Not sure there’s anything here but a waste of time. Nothing requires that a unit allow a reporter to embed. In fact –just my opinion- real reporters don’t embed. Anyway, seems to me to be a contractual relationship. As a condition of being embedded the reporter must wear or refrain from wearing certain clothing. They can say no to embedding and wear whatever they want. From: mark@markzaid.com [mailto:mark@markzaid.com] Sent: Sunday, August 07, 2011 6:29 PM To: neal@puckettfaraj.com; haytham@puckettfaraj.com; eric@puckettfaraj.com Subject: Fwd: Re: You up for a scrap? On Mon, Aug 8, 2011 at 2:52 AM, <mark@markzaid.com> wrote: Mark,
The embed agreement forbids embedded writers/journos/etc from wearing camouflage in combat. This endangers the lives of the troops, embeds, and endangers mission success. I believe there is no legal basis for this prohibition, especially so when the gear in question is not US issue.

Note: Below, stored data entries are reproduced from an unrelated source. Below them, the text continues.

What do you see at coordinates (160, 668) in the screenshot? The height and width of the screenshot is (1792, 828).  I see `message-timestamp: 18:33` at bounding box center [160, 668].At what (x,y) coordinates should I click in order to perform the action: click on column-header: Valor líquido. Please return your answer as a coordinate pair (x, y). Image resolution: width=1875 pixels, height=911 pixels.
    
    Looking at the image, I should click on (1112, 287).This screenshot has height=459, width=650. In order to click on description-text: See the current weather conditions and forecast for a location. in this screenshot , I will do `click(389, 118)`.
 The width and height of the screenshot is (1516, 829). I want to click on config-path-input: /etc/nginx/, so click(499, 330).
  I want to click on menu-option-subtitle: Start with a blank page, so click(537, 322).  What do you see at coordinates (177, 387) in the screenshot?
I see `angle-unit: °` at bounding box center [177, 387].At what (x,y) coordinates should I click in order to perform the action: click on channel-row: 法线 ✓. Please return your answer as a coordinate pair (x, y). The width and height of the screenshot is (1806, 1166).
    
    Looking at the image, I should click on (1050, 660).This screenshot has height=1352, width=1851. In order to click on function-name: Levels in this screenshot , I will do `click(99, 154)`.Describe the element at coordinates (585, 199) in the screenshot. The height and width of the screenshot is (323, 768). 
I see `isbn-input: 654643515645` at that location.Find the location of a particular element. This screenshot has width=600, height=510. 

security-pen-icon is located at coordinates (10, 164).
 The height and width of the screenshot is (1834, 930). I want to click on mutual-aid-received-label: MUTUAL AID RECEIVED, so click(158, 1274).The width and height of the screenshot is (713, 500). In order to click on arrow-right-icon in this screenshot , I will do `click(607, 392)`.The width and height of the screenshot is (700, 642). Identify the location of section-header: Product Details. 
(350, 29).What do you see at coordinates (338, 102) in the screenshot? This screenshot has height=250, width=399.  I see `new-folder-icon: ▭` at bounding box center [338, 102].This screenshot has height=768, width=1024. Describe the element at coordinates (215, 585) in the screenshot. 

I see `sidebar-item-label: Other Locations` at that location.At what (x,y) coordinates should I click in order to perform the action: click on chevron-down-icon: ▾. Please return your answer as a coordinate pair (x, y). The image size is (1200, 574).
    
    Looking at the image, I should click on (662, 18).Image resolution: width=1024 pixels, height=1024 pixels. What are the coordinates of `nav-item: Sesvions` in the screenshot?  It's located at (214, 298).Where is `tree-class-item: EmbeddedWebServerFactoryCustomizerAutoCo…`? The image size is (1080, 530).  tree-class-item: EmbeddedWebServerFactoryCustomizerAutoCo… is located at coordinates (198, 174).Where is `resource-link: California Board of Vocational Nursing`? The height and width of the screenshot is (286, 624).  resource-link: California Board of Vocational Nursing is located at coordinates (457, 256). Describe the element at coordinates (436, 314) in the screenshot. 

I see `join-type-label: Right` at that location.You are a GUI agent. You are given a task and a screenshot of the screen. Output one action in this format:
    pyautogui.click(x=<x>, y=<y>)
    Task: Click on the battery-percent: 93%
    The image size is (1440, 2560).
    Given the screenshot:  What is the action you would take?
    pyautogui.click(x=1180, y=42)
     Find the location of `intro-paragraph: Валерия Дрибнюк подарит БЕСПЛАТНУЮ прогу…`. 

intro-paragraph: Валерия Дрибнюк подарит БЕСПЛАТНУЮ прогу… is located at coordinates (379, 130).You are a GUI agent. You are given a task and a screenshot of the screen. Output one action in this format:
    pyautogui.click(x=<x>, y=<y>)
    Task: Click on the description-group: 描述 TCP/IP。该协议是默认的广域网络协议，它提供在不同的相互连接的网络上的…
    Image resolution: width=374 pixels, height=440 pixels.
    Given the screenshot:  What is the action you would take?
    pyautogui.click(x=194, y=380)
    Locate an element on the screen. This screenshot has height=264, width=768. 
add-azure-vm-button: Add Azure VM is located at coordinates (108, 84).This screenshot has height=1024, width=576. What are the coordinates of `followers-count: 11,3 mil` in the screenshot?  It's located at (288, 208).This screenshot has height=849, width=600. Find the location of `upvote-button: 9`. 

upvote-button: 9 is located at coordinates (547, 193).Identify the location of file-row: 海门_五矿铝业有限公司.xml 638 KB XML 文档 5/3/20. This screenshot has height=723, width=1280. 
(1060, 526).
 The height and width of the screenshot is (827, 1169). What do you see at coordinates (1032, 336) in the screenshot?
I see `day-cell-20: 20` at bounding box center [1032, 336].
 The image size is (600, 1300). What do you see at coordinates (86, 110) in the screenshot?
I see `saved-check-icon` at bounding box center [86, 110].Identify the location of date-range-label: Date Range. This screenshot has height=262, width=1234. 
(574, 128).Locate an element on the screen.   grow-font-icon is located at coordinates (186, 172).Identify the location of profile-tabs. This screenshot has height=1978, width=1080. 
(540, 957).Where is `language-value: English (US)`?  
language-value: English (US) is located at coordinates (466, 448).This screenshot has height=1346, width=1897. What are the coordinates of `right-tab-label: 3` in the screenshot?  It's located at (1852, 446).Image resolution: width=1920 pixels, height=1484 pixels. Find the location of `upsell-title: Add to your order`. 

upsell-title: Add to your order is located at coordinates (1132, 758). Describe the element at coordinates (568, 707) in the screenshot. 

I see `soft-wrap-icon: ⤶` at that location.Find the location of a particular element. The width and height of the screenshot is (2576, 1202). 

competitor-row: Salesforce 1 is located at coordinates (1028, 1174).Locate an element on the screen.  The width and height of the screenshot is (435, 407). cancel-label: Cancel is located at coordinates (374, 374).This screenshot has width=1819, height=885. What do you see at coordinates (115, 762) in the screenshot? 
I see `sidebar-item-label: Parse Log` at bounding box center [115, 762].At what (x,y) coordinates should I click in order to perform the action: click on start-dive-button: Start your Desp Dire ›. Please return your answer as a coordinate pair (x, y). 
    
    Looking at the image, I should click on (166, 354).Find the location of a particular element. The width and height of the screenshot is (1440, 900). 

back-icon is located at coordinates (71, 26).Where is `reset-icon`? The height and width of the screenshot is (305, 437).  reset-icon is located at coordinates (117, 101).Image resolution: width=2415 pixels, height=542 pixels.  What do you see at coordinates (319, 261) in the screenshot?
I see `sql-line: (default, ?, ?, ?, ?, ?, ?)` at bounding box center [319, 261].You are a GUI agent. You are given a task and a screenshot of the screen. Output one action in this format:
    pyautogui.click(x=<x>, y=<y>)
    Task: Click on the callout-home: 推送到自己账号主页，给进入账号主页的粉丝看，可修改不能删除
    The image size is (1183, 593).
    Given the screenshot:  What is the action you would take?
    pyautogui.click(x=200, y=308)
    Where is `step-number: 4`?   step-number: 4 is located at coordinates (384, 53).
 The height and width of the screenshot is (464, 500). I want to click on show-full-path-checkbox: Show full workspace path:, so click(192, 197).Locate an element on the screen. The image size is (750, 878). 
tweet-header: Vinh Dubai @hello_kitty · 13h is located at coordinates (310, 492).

Am not thinking of lawsuit, simply writing something that contests the agreement, and then I simply would wear camouflage during combat operations and wait to see what they do. If they disembed for this, then possibly lawsuit. By the way, the local commander wants me to wear camouflage during combat missions. The last major mission I went on, this past weekend, resulted in 27 firefights. We took 1x KIA, 2x wounded. Environmental camouflage may not have prevented these gunshots, but it certainly prevents many others that we never hear about. I think that the Pentagon can be pushed back in the court of public reality simply by making a valid argument (in dispatch form) that they have no legal basis for this policy, and that the Pentagon itself has decided to endanger the lives of its own troops.
Where do you fit in? I would write the dispatch using photos, and run it by you for a read, and insert your name/creds quoting your opinion.
What do you think?
-- Very Respectfully,
Michael Yon
Can you send me a copy of the embed agreement?